• _INSTRUCTIONS FOR THE TASK_:
Retype the entries below word for word, starting at the line that contains "Task: Install the EditorJumper plugin" and ending at the line that contains "Action: click(286, 50)", with both of those lines included.

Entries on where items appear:
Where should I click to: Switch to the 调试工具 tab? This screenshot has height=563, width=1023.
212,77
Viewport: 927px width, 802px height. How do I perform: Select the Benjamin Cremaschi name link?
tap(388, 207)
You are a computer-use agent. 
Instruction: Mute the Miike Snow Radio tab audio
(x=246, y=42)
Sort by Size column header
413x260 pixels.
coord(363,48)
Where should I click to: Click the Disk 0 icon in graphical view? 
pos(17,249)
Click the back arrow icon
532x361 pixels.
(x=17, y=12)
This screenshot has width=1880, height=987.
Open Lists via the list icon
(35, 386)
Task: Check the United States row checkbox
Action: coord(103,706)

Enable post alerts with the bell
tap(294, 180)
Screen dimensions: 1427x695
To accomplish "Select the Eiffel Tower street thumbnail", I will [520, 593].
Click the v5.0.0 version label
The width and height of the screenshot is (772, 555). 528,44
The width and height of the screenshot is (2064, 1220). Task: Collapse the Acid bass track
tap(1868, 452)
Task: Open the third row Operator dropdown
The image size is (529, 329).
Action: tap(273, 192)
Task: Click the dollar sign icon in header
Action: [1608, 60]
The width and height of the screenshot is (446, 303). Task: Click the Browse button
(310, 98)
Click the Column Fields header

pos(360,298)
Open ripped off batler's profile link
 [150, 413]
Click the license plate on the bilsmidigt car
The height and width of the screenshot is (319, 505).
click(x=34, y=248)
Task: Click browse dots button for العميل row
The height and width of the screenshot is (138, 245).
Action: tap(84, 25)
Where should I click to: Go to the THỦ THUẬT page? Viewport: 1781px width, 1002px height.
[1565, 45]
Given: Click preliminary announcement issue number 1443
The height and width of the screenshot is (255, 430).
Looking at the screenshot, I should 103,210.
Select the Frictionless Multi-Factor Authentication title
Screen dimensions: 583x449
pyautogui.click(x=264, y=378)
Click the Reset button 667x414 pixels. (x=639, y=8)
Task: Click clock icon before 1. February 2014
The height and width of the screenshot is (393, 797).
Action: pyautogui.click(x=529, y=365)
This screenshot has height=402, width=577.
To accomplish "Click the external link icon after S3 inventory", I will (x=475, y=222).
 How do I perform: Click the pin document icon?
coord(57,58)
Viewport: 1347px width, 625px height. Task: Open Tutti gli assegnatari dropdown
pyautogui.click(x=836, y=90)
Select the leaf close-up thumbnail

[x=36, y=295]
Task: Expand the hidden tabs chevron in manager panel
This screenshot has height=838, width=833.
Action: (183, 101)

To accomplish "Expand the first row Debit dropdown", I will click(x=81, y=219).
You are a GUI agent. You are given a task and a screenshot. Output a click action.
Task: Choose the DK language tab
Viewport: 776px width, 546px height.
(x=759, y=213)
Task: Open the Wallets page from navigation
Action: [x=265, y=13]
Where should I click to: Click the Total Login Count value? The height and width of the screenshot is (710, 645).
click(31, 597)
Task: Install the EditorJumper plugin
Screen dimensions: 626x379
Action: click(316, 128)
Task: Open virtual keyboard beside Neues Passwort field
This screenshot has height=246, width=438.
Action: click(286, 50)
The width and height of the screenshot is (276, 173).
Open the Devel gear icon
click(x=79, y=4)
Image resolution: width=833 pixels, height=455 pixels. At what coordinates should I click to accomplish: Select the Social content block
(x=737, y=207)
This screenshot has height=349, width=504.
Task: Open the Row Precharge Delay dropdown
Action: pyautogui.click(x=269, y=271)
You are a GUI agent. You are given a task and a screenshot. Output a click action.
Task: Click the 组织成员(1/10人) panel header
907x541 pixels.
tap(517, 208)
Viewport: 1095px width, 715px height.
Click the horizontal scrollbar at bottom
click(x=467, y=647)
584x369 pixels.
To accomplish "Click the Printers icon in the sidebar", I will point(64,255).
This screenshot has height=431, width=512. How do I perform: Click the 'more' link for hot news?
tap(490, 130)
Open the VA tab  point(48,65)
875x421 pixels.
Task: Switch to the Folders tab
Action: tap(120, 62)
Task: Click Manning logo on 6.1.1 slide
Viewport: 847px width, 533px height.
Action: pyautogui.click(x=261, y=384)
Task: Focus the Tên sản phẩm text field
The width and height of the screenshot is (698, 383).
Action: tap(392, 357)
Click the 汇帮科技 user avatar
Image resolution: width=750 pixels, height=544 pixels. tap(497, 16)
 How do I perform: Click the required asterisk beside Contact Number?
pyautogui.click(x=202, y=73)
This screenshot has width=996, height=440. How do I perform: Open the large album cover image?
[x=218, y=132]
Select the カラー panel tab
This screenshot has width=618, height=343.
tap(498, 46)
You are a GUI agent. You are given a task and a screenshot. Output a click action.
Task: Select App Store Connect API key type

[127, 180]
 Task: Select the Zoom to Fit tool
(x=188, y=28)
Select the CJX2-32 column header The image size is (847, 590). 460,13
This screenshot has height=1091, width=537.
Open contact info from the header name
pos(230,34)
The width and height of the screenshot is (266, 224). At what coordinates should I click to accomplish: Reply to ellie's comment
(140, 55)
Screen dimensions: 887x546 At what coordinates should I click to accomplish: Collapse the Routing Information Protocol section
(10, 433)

• _OUTPUT OF THE TASK_:
Task: Install the EditorJumper plugin
Screen dimensions: 626x379
Action: click(316, 128)
Task: Open virtual keyboard beside Neues Passwort field
This screenshot has height=246, width=438.
Action: click(286, 50)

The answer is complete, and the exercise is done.